春のセンバツ高校野球が中止となって、その出場校の救済措置として開催されたこの夏の甲子園交流試合。現実には、夏の選手権大会が中止になったことで、甲子園球場が空いているということもあって実施できたというところもある。
この交流試合16試合の開催に関しても、ネット含めて外野ではいろんな意見が飛び交っていたようだけれども、やはり開催されてよかったというのは正直なところである。
今年も刊行された、「週刊朝日増刊号」の大会ガイド
そして、この開催に向けて、例年通りに朝日新聞社は「週刊朝日増刊号」として大会ガイドブックを刊行している。おそらく、例年よりは発行部数は大幅に少ないことは否めないだろうけれども、こうして夏の定番があることで、ボクなんかも何となくホッとする。
また、おそらく『報知高校野球』や『ベースボール』も、夏の全国各地で開催された独自の代替大会を含めて、大会号を例年のように刊行していくことになるだろう。
今年の夏はやはり特別だと思うのは、東海大相模の様に甲子園で敗れても、まだ夏の県大会が残っている状況もあるところだ。花咲徳栄も、甲子園の交流試合の開幕戦を戦って、それで戻ってから7回制の埼玉県大会を戦っていた。結果的に東部地区5回戦で敗退したが甲子園後の試合があった。
中京大中京は、目標としていた「無敗で終わる」という思いを達成した。愛知大会決勝では愛産大工を1対0で下して優勝を果たし、2日後には甲子園交流試合で、延長10回タイブレークの末に智弁学園に4対3で勝利した。この交流試合16試合の中でも最も見ごたえのあった試合の一つだった。中京大中京は8月8日から12日までの5日間で4試合を戦うというハードスケジュールとなったが、そのすべてを制したというのは見事だった。しかも、2試合が1点差。やはり、今年の中京大中京は下馬評通り、本当に強かったのだろうと思う。
甲子園でも、十分に持てる力を示した中京大中京の高橋宏斗君(昨秋の明治神宮大会より)
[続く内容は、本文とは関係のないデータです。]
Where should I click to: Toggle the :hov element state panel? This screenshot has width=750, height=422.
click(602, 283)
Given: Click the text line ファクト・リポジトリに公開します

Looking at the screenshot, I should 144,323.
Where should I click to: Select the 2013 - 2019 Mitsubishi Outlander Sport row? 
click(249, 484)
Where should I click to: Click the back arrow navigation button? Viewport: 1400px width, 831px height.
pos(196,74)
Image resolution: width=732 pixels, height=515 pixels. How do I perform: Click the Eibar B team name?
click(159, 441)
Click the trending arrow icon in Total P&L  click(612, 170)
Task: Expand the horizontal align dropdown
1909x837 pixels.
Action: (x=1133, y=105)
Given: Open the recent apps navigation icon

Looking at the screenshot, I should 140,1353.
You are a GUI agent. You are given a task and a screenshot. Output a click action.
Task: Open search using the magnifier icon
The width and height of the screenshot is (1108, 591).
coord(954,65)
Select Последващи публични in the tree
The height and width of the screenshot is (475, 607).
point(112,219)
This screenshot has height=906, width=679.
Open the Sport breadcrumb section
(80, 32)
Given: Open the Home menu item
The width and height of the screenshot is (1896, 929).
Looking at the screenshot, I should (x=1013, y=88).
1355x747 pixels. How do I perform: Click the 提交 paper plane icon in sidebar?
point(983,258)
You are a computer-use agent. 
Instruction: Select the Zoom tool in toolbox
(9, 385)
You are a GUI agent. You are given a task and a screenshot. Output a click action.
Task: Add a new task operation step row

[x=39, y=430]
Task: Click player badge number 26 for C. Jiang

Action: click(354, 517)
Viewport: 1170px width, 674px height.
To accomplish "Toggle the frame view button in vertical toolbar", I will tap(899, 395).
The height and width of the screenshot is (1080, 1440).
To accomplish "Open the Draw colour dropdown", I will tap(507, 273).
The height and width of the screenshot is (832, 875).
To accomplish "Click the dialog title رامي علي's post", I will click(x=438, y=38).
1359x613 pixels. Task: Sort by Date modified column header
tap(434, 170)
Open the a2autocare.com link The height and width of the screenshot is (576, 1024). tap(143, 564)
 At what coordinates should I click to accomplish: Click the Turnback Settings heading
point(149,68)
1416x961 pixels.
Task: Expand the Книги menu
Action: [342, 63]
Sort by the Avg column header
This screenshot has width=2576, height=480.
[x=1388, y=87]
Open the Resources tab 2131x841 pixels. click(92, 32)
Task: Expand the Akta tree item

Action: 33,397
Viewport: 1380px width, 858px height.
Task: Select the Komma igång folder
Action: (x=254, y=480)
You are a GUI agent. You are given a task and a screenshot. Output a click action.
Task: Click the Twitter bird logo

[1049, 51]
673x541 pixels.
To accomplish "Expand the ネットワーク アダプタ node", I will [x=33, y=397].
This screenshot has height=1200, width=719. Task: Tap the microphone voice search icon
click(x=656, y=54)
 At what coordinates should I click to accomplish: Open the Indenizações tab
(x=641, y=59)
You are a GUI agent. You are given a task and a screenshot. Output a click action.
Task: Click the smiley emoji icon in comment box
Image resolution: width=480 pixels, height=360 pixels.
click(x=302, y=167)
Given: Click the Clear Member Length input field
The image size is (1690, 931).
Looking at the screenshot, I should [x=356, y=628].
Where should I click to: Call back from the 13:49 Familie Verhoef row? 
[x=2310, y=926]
昨年から甲子園で実績のあった中森俊介君と来田涼斗君が残って、今年も評価の高かった明石商も、その力を十分に示した。限定1試合ということではあったが、やはり甲子園だ。夢にまで見た甲子園での試合。例え無観客で応援団のいない控え部員と保護者だけのわずかな観客しか見守っていないスタンドであったとしても、甲子園という場所に変わりはない。甲子園球場で試合をしたということに意味があったのだ。
その場で、しっかりと勝ちきれたことはやはり力のある証明といっていいであろう。
ボクとしては、健大高崎と天理の試合ぶりも注目していた。ただ、健大高崎は1試合限定という戦いの中で青柳博文監督にもいくらか投手起用などに迷いがあったのかもしれない。下君と橋本君という2人の好投手がいて、さらに何人か実戦で使いたい投手がいた。もちろん、下君そのものもそれほど内容として悪いものではなかったとは思う。
この試合に関しては、それ以上に21世紀枠で出場歩果たした帯広農が溌溂とした戦いをしたということであろうか。
健大高崎の下慎之介君もしっかりと自分の投球はしたが(昨秋の明治神宮大会より)
いずれにしても、今年の夏の甲子園での16試合は、いろんな意味で後世に語り継いでいかなくてはいけない試合だったともいえる。高校野球の100年を超える長い歴史の中で、こうした試合をした年があったということ。そのことで、改めて日常が平穏に過ぎていくことの幸せ、そんなことも再認識していかなくてはいけないということを思い知らされた年の高校野球でもあったのだと思う。
だからこそ、このことを残し語らなくてはいけないとも思う。
もちろん、世の中にはへそ曲がりも必ず存在していて、高校野球の試合を開催したことに対して批判するヤツもおる。ただ批判することは簡単だ。だけど、何でもかんでも批判しておくことが意見を述べていることでもないと思う。どうしたらやれるのかということを模索して、それを実現した事実に対して、素直に拍手を送る心こそ、今、我々が持つべき気持ちだと思っている。